### ОТРЫВОК ДЛЯ ЧТЕНИЯ

Читаем Николай Ге полностью

Острота темы не спасала, потому что тема не была решена. Напомнить о 1762 годе еще мало. Письмо к издателю, напечатанное Герценом при русском переводе «Записок Екатерины II», кончалось словами: «Пусть утешатся друзья Истории: истина когда-нибудь да выходит наружу». Сообщить зрителю, что императрица была интриганка и лицемерка — истина чуть выше уровнем, чем «лошади кушают овес». В этой истине нет Истории (с большой буквы). Для «Петра и Алексея» Ге ее нашел — это картина о том, как в стенах дворца сложно и запутанно решались судьбы страны, народа. В новой картине за тройною цепью часовых решаются судьбы Екатерины. Герцен напечатал ее «Записки» не потому, что обнаженно описан грязный дворцовый быт, — за этими описаниями он увидел материал огромной взрывной силы. Не зря правительственные агенты шныряли по Европе, движимые идиотской мыслью скупить тиражи. Ге взялся за тему ради этого материала, но не нашел для него способа выражения, «живой формы» не нашел.

Он писал: «Мне хотелось изобразить здесь рознь между Екатериной II и Петром III». Уже в этом кроется какой-то просчет. Рознь — не драма, не трагедия. Ге — честный человек, он не заставляет себя сказать: «драма». «Рознь» между Екатериной II и Петром III — дворцовая интрига, не более. Петр Великий думал и говорил про «отечество мое и люди», Екатерина, присвоившая себе тот же титул, — о том, как «спасти самое себя» и «соблюдать свои интересы». Здесь Ге не нашел решения.

Картина слишком откровенна, она не зовет к раздумью; в искусстве подчас лучше, когда дважды два — пять, а не четыре. Зритель, прочитав в каталоге название, тотчас припоминает, что Екатерина лицедействовала у гроба Елизаветы Петровны; картина вяло подтверждает это.

Есть карандашный набросок — там композиция острее: Екатерина и ее супруг столкнулись, что называется, на пороге. Ге почему-то от нее отказался — может быть, боялся в поединке взглядов повторить «Петра и Алексея». Но и по наброску видно, что композиция не решила бы задачи. Просчет глубже. Трудясь над «Петром и Алексеем», Ге боялся случайно перескочить из «исторической картины» в «исторический жанр». Его опасения оправдались, когда он писал «Екатерину у гроба Елизаветы». Шагнул вместе с Екатериной через заветный порог, но очутился не в Истории, а в соседнем дворцовом покое.

Дважды два. О хрестоматийности

Картина Ге «Пушкин в Михайловском» очень известна. Ее воспроизводят в школьных хрестоматиях и на обложках тетрадей. Это плохой признак. Слово «доступный» имеет несколько толкований, среди них — «легкий для понимания» и «дешевый».

######
### СТРОКИ ДАННЫХ

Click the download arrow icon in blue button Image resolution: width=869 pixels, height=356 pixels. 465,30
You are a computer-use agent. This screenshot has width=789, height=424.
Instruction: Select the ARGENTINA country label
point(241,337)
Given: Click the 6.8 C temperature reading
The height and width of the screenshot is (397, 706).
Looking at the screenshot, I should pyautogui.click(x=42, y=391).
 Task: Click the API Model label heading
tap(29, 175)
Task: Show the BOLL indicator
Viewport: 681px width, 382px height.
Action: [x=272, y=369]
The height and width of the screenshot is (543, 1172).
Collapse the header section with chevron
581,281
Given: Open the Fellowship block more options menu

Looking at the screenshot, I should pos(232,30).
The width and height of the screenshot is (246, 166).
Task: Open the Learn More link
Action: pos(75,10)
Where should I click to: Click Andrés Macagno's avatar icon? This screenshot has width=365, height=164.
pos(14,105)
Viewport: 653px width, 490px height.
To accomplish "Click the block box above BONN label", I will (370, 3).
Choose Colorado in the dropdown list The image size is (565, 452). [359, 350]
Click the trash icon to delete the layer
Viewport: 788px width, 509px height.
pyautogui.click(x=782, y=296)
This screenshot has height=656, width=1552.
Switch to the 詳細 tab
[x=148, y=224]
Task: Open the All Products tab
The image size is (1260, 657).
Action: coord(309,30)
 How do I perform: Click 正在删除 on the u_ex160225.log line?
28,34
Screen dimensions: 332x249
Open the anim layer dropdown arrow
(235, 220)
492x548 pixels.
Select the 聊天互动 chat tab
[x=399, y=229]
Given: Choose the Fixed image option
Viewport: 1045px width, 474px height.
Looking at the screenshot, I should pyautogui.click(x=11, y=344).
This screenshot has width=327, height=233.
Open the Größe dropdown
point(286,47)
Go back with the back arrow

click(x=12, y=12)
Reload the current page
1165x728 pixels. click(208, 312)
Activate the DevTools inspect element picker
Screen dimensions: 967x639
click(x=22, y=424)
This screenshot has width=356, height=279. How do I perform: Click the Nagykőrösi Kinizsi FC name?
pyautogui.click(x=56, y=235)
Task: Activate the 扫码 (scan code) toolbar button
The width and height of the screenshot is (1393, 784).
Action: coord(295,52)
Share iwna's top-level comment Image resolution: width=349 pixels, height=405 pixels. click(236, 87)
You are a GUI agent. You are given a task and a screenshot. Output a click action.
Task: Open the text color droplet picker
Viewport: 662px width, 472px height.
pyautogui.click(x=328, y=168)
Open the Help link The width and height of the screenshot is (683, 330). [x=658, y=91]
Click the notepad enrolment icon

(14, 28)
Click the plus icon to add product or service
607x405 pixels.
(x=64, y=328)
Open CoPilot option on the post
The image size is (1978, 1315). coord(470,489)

######

> _ЗАДАНИЕ 1_:
Перепишите дословно фрагмент отрывка о картинах Ге: начните со слов «Есть карандашный набросок» и закончите словами «соседнем дворцовом покое.».
> _ЗАДАНИЕ 2_:
Повторите без изменений только строки записей от строки, где есть «Given: Choose the Fixed image option», до строки, где есть «click(x=12, y=12)», включая обе.
Отрывок и записи — два отдельных, не связанных между собой материала.

> _ОТВЕТ 1_:
Есть карандашный набросок — там композиция острее: Екатерина и ее супруг столкнулись, что называется, на пороге. Ге почему-то от нее отказался — может быть, боялся в поединке взглядов повторить «Петра и Алексея». Но и по наброску видно, что композиция не решила бы задачи. Просчет глубже. Трудясь над «Петром и Алексеем», Ге боялся случайно перескочить из «исторической картины» в «исторический жанр». Его опасения оправдались, когда он писал «Екатерину у гроба Елизаветы». Шагнул вместе с Екатериной через заветный порог, но очутился не в Истории, а в соседнем дворцовом покое.

> _ОТВЕТ 2_:
Given: Choose the Fixed image option
Viewport: 1045px width, 474px height.
Looking at the screenshot, I should pyautogui.click(x=11, y=344).
This screenshot has width=327, height=233.
Open the Größe dropdown
point(286,47)
Go back with the back arrow

click(x=12, y=12)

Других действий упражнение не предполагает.